***** Data for processing *****

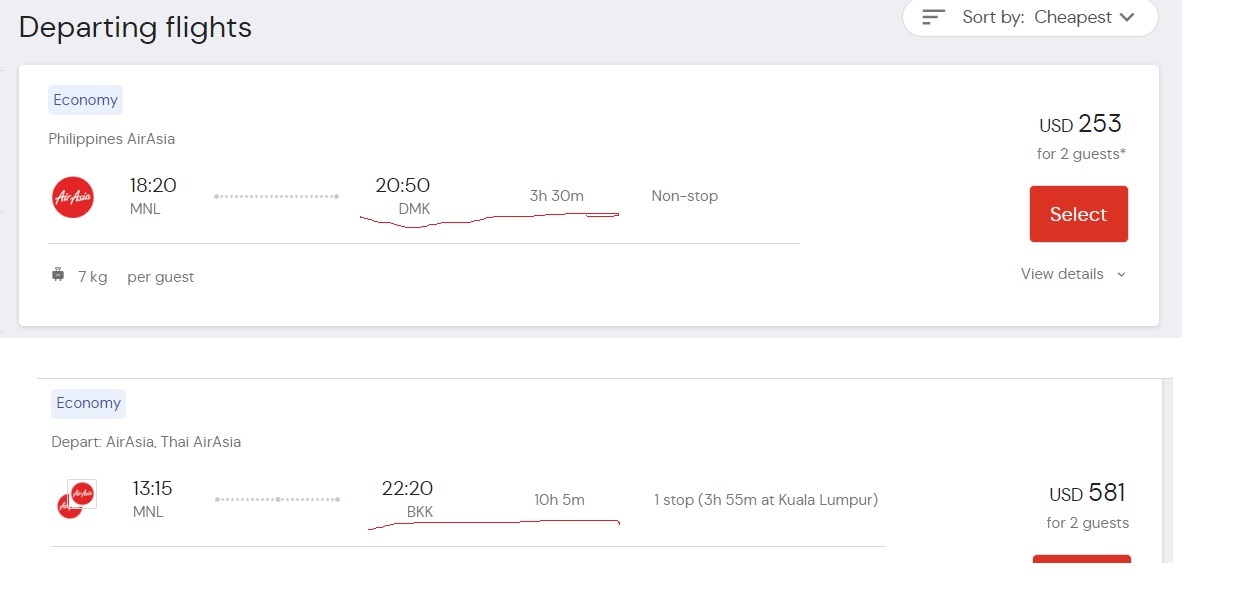
Task: Click the USD 581 price
Action: pyautogui.click(x=1087, y=493)
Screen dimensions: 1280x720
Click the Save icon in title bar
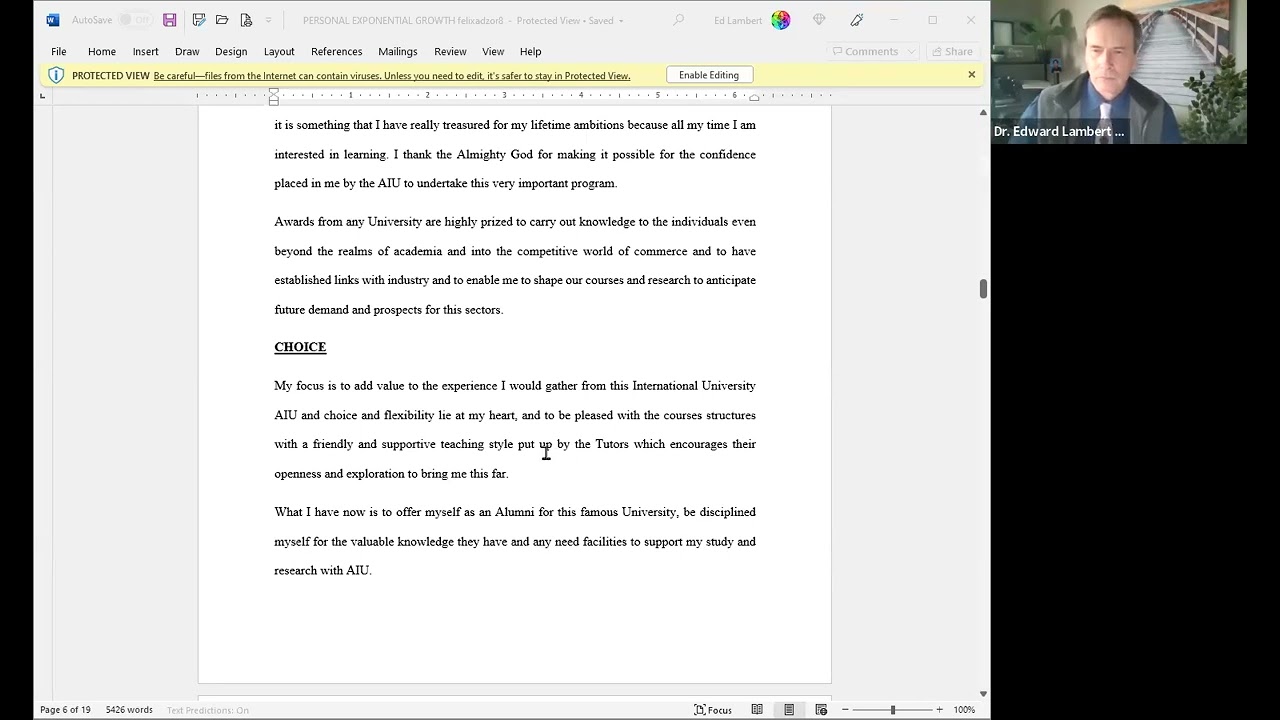pyautogui.click(x=170, y=20)
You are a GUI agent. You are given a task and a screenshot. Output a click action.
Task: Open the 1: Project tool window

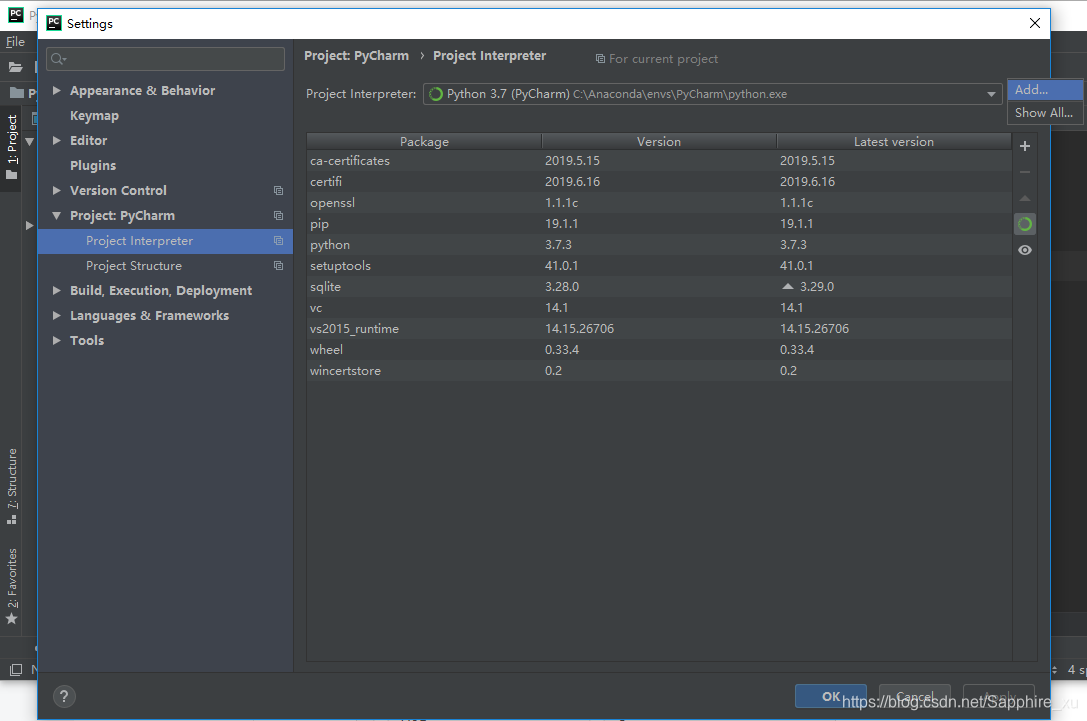pyautogui.click(x=12, y=140)
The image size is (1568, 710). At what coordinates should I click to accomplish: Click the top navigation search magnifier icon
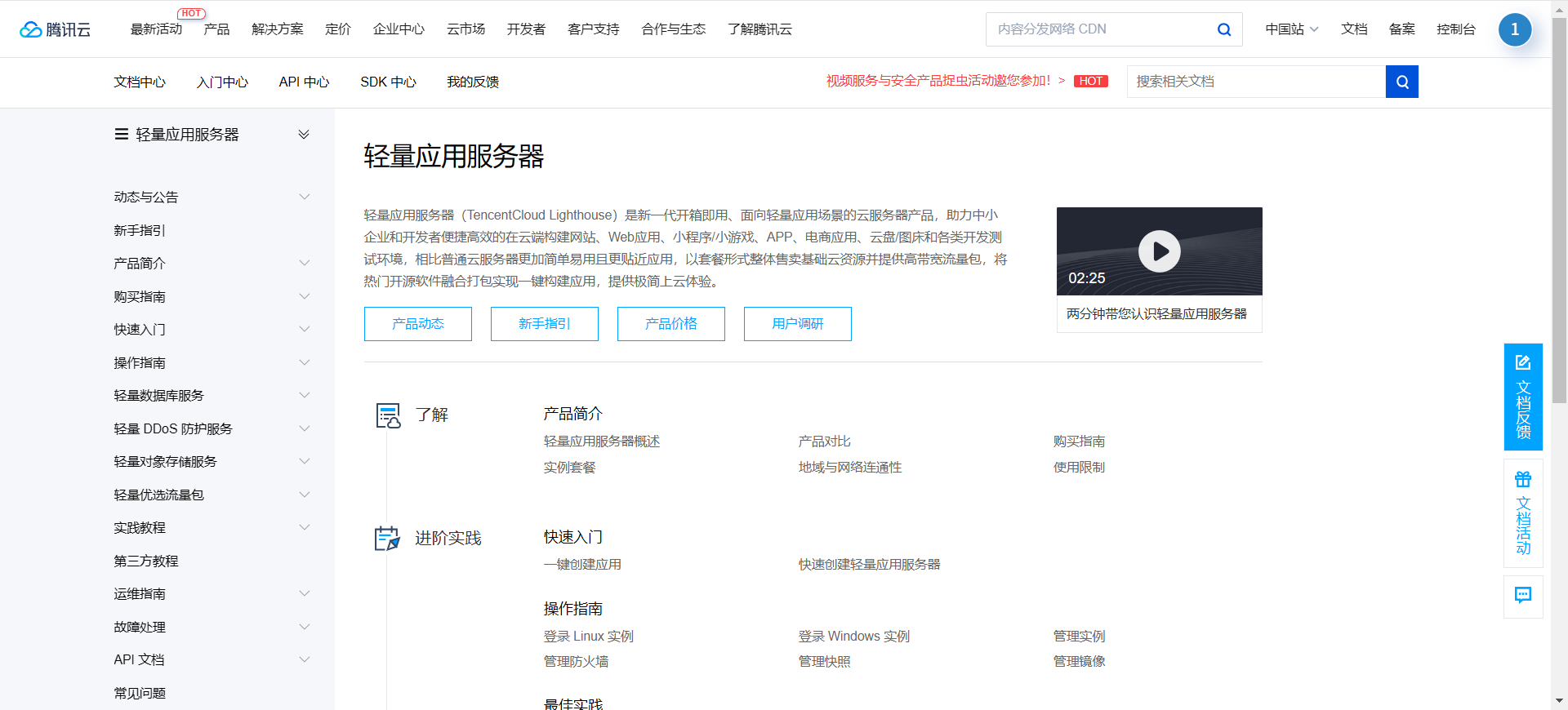click(x=1223, y=29)
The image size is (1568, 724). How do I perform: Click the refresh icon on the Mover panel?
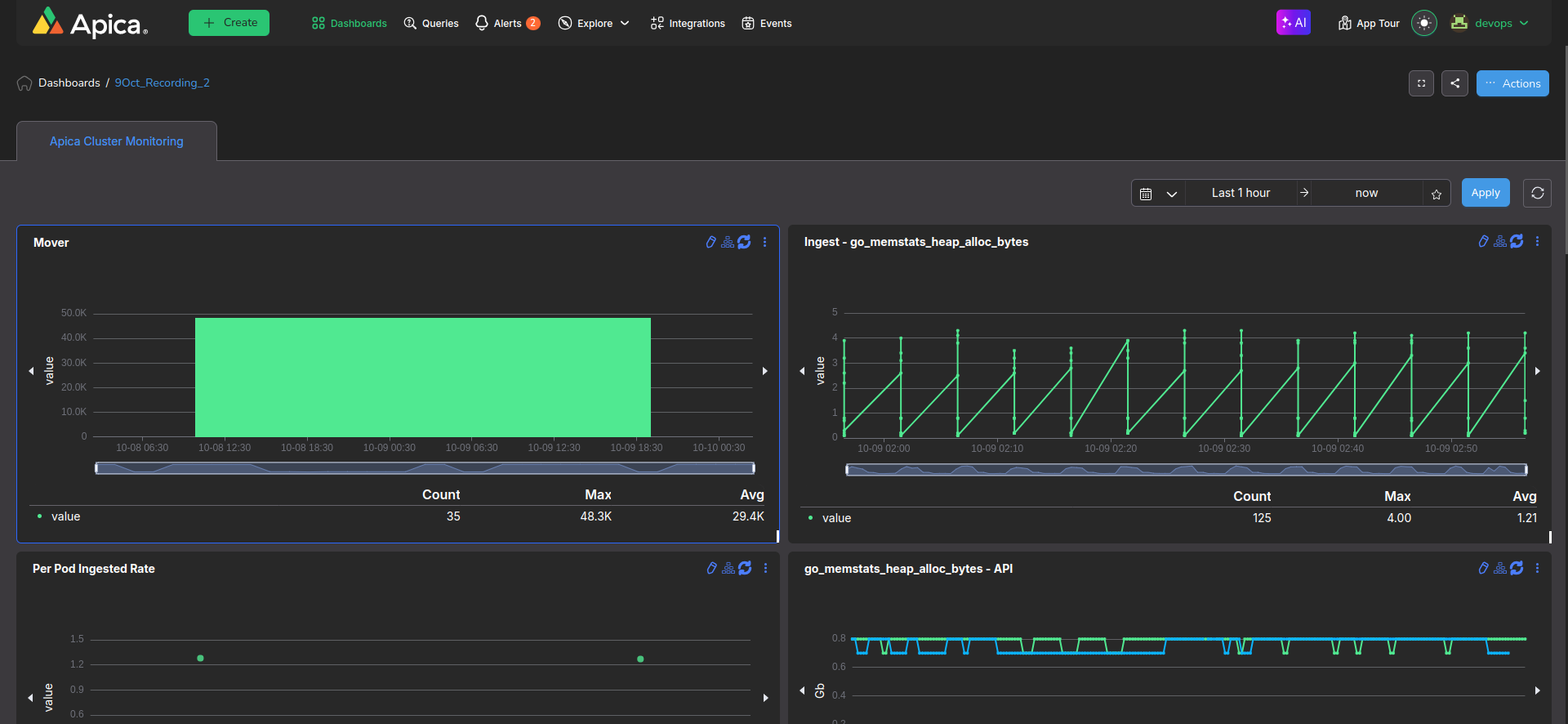(744, 242)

*****

Aim of the task: Line by line and exactly, reproduce the span from the line with "Click the Save icon in title bar" through the end of the data above, both ends included, with pictures left out.

Result for this task:
Click the Save icon in title bar
pyautogui.click(x=170, y=20)
You are a GUI agent. You are given a task and a screenshot. Output a click action.
Task: Open the 1: Project tool window

pyautogui.click(x=12, y=140)
The image size is (1568, 710). At what coordinates should I click to accomplish: Click the top navigation search magnifier icon
click(x=1223, y=29)
The image size is (1568, 724). How do I perform: Click the refresh icon on the Mover panel?
(744, 242)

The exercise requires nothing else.